Work required: Whenever a line of the records below contains the word "highlighted", copy that line.

Material to process:
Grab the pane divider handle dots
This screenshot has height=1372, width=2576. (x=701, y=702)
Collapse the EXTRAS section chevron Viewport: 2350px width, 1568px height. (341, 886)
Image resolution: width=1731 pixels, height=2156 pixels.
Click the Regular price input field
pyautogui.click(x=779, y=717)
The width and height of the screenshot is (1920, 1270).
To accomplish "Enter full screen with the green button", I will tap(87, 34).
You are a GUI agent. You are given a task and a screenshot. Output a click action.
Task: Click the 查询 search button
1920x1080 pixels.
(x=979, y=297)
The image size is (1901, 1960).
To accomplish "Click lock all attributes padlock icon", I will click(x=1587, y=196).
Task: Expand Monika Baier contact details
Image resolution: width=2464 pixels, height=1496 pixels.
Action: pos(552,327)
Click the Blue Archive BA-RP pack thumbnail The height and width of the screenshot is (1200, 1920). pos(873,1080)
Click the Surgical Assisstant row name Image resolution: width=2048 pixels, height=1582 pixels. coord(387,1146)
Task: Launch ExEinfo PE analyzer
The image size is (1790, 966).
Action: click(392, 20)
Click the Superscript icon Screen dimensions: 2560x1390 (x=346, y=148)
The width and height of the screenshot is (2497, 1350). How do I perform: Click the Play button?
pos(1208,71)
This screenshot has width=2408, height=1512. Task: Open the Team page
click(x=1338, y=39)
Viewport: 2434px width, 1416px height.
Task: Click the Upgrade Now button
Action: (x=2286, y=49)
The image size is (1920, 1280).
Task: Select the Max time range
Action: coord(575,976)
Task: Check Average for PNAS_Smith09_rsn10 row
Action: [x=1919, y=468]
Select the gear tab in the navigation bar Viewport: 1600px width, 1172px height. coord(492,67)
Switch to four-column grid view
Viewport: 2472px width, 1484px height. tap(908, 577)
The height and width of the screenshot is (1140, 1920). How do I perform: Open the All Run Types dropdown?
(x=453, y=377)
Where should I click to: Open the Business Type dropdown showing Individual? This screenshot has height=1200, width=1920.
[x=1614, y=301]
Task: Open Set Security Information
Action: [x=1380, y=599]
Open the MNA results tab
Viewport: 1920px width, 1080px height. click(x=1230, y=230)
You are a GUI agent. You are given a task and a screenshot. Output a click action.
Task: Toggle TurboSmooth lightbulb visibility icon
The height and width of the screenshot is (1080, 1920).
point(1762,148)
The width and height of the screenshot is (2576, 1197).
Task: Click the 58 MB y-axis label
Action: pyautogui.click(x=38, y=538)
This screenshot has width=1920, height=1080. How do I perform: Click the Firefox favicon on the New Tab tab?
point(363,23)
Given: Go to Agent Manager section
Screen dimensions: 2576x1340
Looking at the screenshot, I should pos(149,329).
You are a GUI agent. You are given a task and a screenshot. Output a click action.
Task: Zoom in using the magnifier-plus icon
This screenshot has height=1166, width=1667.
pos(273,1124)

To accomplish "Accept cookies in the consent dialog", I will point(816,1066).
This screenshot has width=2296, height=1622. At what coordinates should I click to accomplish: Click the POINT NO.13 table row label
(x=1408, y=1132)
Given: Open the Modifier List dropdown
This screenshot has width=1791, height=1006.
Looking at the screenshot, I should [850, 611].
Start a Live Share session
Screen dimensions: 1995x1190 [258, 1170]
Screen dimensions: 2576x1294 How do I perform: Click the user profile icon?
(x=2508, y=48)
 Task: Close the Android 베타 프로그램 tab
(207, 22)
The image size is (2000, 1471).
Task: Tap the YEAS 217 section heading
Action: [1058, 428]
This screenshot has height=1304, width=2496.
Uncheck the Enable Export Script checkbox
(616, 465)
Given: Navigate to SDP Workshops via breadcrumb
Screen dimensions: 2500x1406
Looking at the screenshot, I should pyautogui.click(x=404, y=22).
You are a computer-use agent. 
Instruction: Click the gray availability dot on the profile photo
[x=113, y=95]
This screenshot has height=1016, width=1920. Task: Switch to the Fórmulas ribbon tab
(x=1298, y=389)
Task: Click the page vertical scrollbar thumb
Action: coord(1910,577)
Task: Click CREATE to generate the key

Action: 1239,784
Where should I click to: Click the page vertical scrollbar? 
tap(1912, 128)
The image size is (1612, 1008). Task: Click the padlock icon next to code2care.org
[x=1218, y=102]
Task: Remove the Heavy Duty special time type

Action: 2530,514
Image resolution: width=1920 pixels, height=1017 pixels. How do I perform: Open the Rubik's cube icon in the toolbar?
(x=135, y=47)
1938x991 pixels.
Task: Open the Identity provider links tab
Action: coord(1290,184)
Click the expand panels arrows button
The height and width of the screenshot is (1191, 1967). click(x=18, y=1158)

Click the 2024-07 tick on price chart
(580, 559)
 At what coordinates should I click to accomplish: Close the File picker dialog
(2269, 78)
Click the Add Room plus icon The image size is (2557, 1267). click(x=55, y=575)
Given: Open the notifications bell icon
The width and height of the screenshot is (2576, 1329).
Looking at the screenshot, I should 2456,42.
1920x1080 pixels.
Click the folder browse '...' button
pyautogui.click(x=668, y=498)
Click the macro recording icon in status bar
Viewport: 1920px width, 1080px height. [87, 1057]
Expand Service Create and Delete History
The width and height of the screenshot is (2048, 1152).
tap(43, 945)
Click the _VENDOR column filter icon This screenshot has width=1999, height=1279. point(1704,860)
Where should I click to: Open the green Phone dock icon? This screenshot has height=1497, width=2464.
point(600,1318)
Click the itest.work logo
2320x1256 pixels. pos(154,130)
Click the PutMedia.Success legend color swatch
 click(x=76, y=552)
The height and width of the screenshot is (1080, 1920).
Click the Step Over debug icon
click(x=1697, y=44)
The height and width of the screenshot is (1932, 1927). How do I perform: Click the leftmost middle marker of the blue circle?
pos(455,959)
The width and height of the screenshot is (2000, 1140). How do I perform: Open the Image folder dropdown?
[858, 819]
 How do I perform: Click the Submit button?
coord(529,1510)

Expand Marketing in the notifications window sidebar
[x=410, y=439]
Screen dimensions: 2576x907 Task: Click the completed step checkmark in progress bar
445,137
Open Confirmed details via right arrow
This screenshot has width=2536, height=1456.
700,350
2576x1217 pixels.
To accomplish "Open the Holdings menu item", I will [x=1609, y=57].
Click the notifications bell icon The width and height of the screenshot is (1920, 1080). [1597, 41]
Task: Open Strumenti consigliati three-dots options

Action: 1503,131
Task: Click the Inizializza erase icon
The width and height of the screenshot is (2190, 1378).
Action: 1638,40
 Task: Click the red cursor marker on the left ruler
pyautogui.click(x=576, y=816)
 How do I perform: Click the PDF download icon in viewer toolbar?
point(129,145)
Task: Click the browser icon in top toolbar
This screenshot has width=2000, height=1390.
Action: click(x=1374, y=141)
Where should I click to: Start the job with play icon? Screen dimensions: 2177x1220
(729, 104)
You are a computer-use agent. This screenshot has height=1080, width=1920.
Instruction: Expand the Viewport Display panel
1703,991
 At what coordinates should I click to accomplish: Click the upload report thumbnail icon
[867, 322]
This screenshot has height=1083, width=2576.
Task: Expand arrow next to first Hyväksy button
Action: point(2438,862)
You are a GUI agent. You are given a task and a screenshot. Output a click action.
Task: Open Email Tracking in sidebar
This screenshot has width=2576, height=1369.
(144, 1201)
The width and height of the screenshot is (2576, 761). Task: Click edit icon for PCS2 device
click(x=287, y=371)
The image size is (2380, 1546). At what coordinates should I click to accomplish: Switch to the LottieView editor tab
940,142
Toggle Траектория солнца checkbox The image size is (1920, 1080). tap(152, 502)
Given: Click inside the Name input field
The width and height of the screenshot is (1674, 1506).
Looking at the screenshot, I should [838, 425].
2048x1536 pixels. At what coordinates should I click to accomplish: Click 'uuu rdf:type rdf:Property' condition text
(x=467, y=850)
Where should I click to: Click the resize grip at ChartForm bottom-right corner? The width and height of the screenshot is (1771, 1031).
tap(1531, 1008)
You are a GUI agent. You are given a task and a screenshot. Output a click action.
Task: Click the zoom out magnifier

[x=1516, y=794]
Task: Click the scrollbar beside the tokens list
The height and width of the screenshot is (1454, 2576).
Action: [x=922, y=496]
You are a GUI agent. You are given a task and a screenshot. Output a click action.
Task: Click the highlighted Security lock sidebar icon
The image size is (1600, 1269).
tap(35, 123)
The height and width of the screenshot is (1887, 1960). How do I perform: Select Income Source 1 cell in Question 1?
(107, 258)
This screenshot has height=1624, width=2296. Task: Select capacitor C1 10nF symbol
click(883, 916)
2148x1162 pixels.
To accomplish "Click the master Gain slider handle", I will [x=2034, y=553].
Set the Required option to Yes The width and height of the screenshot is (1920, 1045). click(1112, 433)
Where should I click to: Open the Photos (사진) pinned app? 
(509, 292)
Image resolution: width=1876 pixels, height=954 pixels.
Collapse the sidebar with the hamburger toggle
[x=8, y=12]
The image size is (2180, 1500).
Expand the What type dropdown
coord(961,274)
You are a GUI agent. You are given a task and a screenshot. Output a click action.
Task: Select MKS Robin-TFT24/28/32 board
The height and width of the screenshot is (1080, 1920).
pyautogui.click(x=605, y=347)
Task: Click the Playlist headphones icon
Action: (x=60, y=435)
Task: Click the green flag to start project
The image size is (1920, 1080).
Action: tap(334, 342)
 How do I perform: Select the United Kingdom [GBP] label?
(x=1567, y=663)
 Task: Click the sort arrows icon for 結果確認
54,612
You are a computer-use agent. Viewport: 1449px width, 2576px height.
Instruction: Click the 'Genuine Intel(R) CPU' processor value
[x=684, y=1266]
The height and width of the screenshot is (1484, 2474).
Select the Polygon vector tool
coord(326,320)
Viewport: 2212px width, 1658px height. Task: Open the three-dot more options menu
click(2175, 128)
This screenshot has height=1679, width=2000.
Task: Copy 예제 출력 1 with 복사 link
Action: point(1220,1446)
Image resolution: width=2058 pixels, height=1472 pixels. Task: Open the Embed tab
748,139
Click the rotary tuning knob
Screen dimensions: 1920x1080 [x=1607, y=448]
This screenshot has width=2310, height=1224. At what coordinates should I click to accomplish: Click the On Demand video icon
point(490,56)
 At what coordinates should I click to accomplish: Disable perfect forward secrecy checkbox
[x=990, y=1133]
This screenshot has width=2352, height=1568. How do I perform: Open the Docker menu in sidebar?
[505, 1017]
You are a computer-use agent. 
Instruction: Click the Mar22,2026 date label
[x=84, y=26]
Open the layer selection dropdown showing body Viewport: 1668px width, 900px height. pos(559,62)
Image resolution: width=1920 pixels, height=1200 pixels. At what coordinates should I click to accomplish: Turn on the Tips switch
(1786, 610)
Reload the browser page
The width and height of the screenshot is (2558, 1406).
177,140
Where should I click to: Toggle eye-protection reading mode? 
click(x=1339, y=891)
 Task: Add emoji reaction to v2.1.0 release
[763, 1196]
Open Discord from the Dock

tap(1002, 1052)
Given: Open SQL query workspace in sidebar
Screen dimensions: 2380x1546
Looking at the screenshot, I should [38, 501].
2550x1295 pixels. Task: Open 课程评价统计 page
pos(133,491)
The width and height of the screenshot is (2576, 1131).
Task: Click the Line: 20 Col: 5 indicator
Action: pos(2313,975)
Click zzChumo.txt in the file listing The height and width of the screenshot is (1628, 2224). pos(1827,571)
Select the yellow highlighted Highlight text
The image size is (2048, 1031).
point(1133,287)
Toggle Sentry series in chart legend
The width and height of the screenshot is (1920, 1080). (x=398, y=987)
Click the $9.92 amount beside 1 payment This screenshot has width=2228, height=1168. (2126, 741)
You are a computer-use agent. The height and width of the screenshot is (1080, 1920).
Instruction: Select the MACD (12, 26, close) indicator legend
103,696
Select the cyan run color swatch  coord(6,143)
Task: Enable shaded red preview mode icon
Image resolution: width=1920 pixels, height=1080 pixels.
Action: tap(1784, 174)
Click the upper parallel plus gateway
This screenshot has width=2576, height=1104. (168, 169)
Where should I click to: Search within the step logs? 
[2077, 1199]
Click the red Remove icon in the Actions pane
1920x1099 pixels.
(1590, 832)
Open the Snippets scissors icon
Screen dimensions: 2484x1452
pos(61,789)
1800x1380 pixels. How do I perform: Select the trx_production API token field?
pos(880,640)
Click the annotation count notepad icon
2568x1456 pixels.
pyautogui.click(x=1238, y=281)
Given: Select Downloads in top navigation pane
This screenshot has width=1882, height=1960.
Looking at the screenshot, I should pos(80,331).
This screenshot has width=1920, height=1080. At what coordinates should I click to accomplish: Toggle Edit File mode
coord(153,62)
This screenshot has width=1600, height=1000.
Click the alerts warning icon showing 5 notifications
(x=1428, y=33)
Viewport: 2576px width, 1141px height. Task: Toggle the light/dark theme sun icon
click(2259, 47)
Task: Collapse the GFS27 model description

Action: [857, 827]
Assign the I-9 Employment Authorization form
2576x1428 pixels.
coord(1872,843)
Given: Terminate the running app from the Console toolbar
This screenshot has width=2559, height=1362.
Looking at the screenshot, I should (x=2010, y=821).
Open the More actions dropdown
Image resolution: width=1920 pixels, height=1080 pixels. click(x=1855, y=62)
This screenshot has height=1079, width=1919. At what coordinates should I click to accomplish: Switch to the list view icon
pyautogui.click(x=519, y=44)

Solution to this problem:
Task: Click the highlighted Security lock sidebar icon
Select the yellow highlighted Highlight text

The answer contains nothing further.